There’s one variant of Petri nets, called counted Petri nets, which I’m fond of for personal reasons. As Petri net variants go, it’s a sort of sloppy but simple one, but as I said, I’m fond of it.
As a warning, there’s a bit of a diatribe beneath the fold, as I explain why I know about this obscure, strange Petri net variant.
My first project in grad school involved building a simulator for a network protocol specification language called Estelle. Estelle is, as I like to describe it, a formal specification language with absolutely no useful formal qualities.
The problem with Estelle is that it’s based on something called augmented heirarchical communicating finite state machines. Communicating FSMs are fine; heirarchical FSMs are fine. They’re not my favorite model, but they’re useful, valid techniques for describing things.
Where Estelle got into trouble was the “augmented” part. What that meant is that
each FSM had a bunch of data associated with it, and each transition had a set of guard conditions and effect code written in Pascal. So a state transition could run an arbitrary Pascal program that altered the state of the FSM without changing the visible FSM state; and that change could affect the guard conditions determining what transitions could occur later. So every Estelle transition is basically unlimited in its effects. Any analysis that tried to answer questions about a specification that used this capability generally reduced to the halting problem; but you really needed to use it to represent the state
involved in communication protocols!
Anyway, I got roped into this, and I was supposed to port a huge Smalltalk simulator of Estelle to C. Only I’d never really used Smalltalk. I knew the theory of it, but I’d never had access to a real Smalltalk interpreter. So as a way to learn Smalltalk, and to get into the swing of this protocol specification stuff, I wrote a simple counted Petri net simulator.
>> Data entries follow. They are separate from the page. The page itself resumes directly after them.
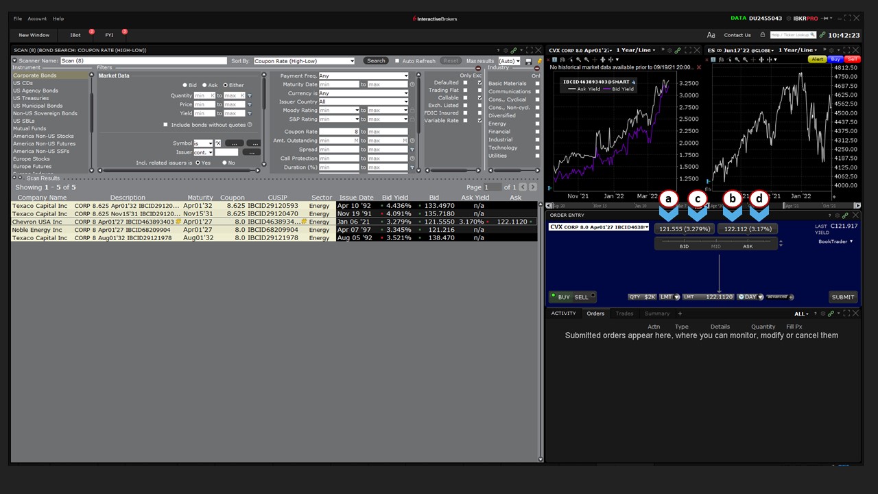Click the red Sell button on the ES chart

click(853, 60)
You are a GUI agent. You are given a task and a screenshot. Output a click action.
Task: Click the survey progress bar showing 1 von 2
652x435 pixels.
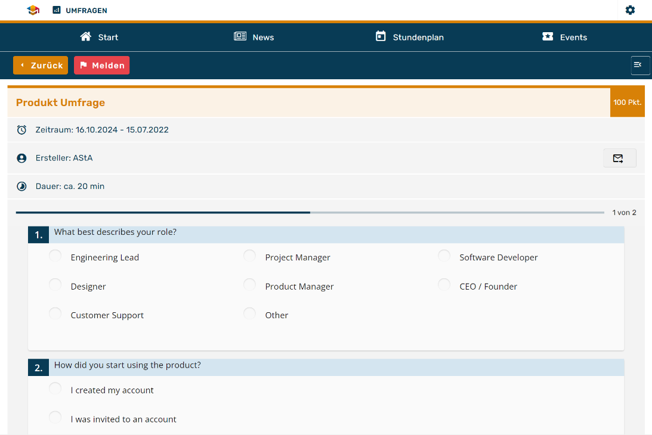pyautogui.click(x=310, y=212)
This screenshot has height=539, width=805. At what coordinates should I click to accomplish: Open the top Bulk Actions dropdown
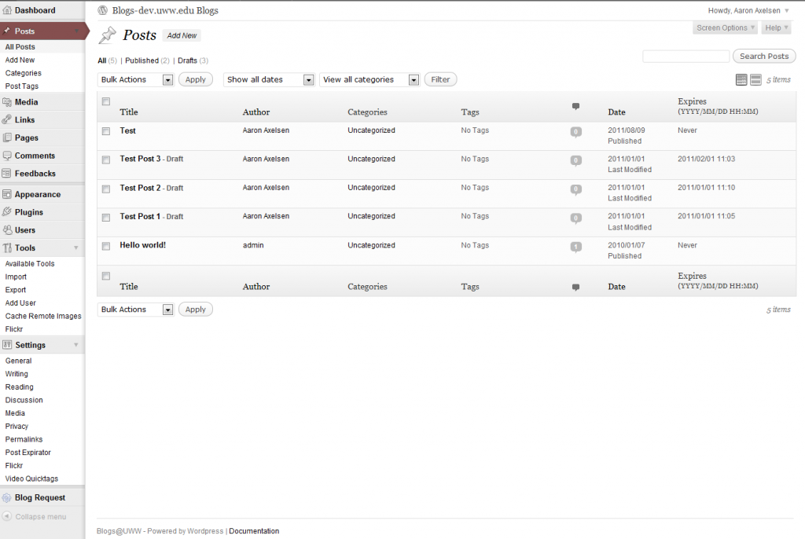[135, 79]
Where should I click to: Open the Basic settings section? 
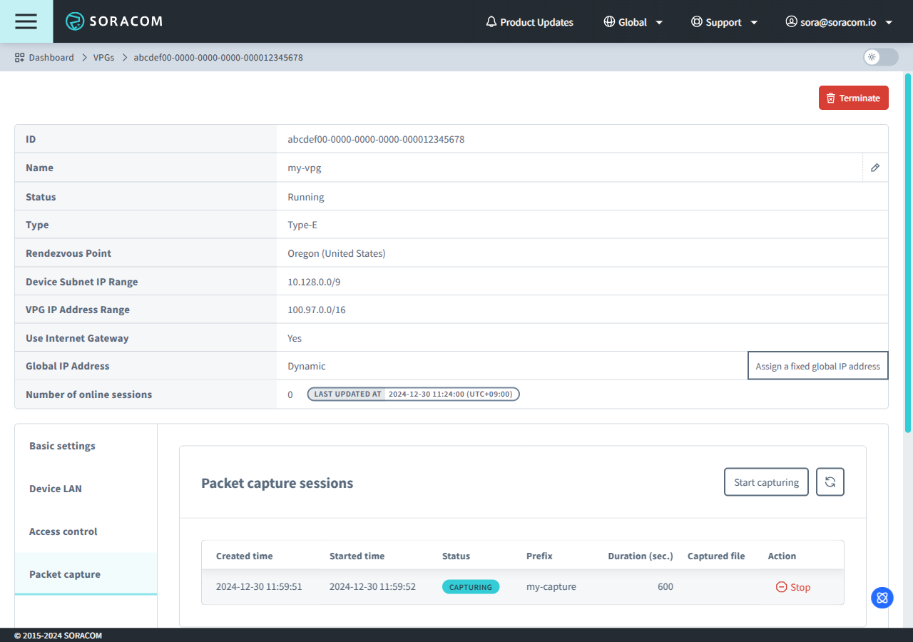click(x=62, y=446)
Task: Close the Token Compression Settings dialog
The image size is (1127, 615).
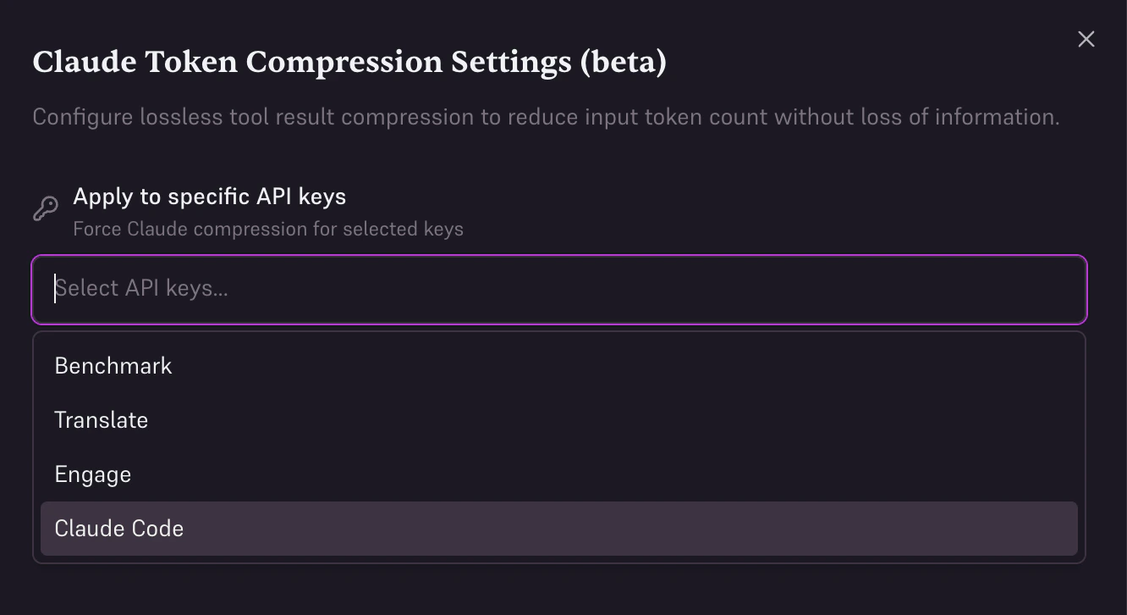Action: point(1086,39)
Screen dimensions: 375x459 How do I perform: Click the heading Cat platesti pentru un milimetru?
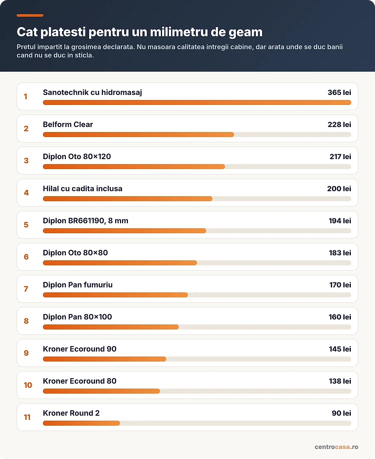pyautogui.click(x=139, y=32)
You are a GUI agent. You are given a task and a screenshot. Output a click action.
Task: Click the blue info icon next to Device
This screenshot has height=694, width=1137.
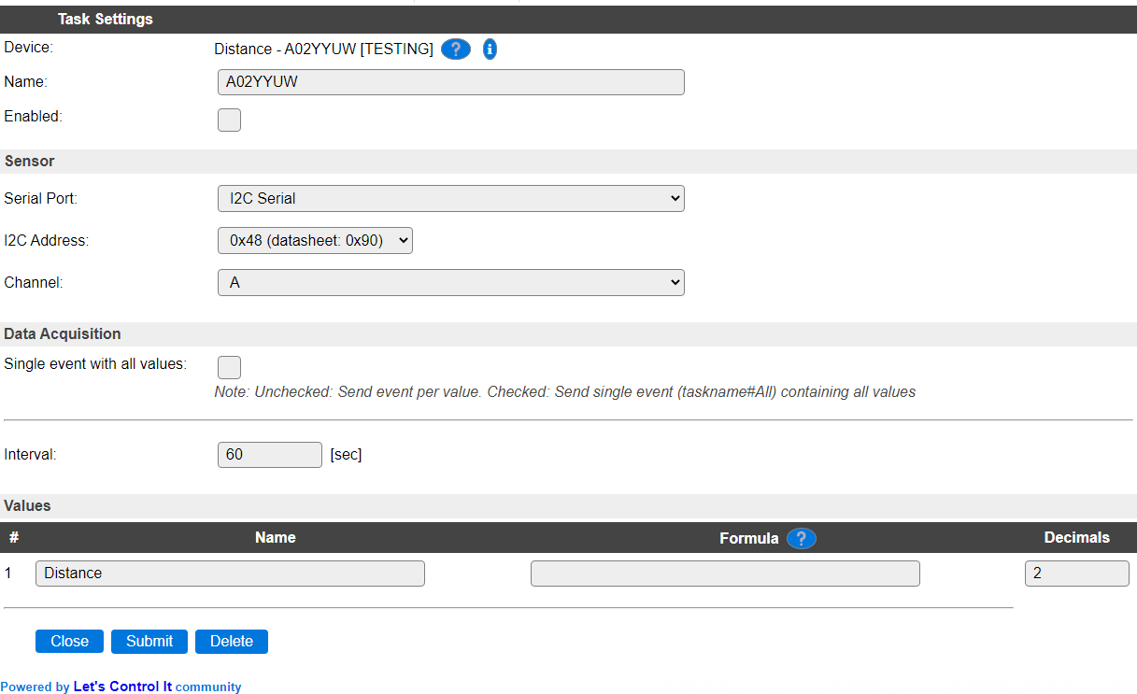[490, 50]
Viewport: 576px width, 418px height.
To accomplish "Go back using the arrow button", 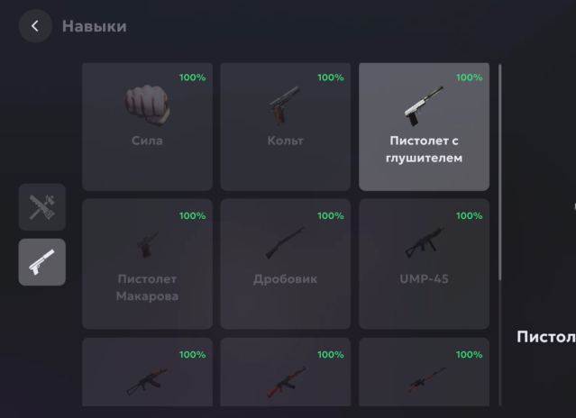I will pyautogui.click(x=35, y=26).
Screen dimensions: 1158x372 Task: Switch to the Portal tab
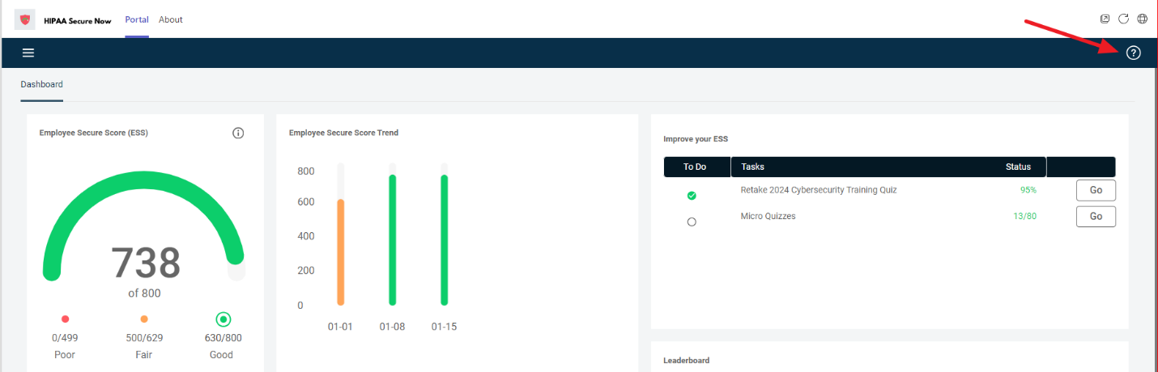tap(137, 19)
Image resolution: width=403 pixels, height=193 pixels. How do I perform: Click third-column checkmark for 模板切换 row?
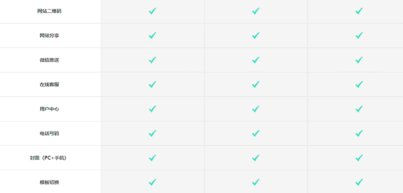point(359,182)
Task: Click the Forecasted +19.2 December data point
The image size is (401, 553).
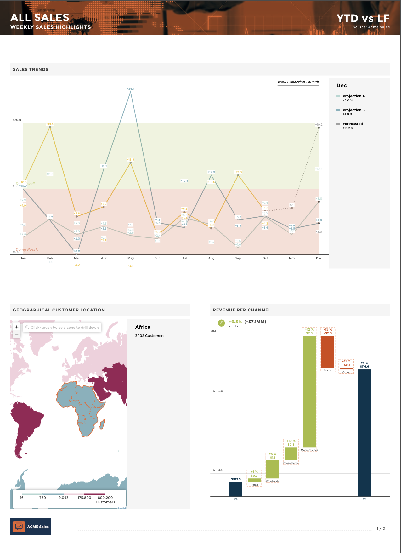Action: pyautogui.click(x=319, y=128)
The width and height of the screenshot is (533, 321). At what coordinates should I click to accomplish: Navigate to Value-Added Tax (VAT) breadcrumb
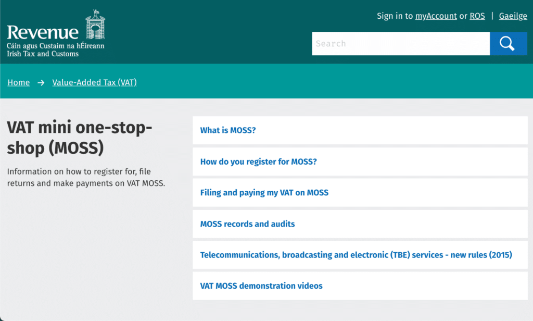coord(94,82)
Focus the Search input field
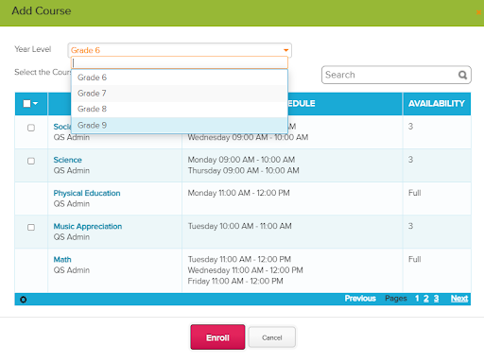 [x=390, y=75]
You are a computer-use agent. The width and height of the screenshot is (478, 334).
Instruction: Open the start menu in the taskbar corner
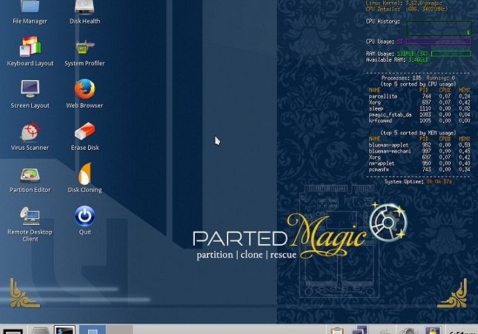pyautogui.click(x=13, y=330)
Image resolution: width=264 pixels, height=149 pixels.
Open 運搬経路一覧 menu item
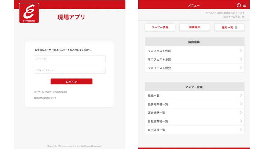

Interestingly, I can’t find anything about counted Petri nets on the internet, so I assume they died an ignomious death. I’ll revive them for a brief moment, because they’re an interesting simple example of how to extend Petri nets. The extension is very simple and very minimal, and has some theoretical awkwardness, but it’s useful for expressing certain kinds of fairly common concurrency patterns.
All that you do when you extend to counted Petri nets is to add an integer to each transition. The transition can fire not when all of its input edges have tokens waiting, but when some collection of tokens from the input arcs can provide enough tokens. The counts on the edges become a bound on the maximum number of tokens that can move across the arc.
What this is useful for is things like the worker pool pattern. In this kind of concurrency, you have one main thread, and many workers. The main thread creates tasks which are put into a pool. The workers each grab tasks from the pool and perform the tasks, until no tasks are left in the pool. The reason for using a pool is load balancing: the tasks take different amounts of time to complete, and you don’t know which tasks are going to take longer. So each of the workers grabs a random task from the pool, and runs it. If it’s a fast one, it finishes it quickly, and then grabs another. This means that the processors will all be busy processing tasks for roughly the same amount of time, but they’ll end up processing different numbers of tasks. The synchronization scheme for this is for the main thread to set up the task pool, and then wait after putting the tasks into the pool, the main thread waits until all of
the tasks are complete.
How would you represent a worker pool with a Petri net? You have a pool of workers thread, all of which are basically equivalent. The main thread puts tokens (representing the tasks) into a place representing the task pool. The task pool has a collection of out edges, one for each thread, which carry the task tokens to a subnet representing the task threads. The worker threads each have a place at the
end where they deposit tokens for completed tasks. The main thread waits on a transition which doesn’t get a token until all of the tasks are completed. That token comes from a place which gets its token only when all of the tasks are complete. Since the different tasks will have performed different numbers
of tasks, we use a transition that fires when all of the tasks are complete. A very simple example of this, with two worker tasks is in the image to the right. The main thread is colored green; the places and transitions that control the synchronization of worker threads are red, and the worker threads themselves are blue.
The counted net is a strange sort of hybrid. It’s basically adding a primitive sort of counting to the nets, which is useful. But it does it in a way which is extremely limited. For example, in a real task pool scenario, you wouldn’t know how many tasks were going to be dispatched to the pool; but the transition needs to be marked with a specific value. So for the purposes of the net, you pretend to know.
As I mentioned, this adds a bit of theoretical awkwardness. One of the great things about Petri nets is that they’ve got a very strong notion of synchronization. But with counted nets, that gets weakened. It doesn’t show in this example – but for non-trivial nets, you can get cases where things get tangled – where you want at least 1 token from each of some group of places, but you can’t guarantee that properly
without adding a bunch of extra layers of places and transitions – which messes up the simplicity and clarity which is the main reason for using Petri nets.
Next week, I’ll describe colored Petri nets, which are a much stronger, much cleaner way of extending the capability of Petri nets. The basic idea is that tokens can carry information, and lamba calculus functions can be associated with transitions.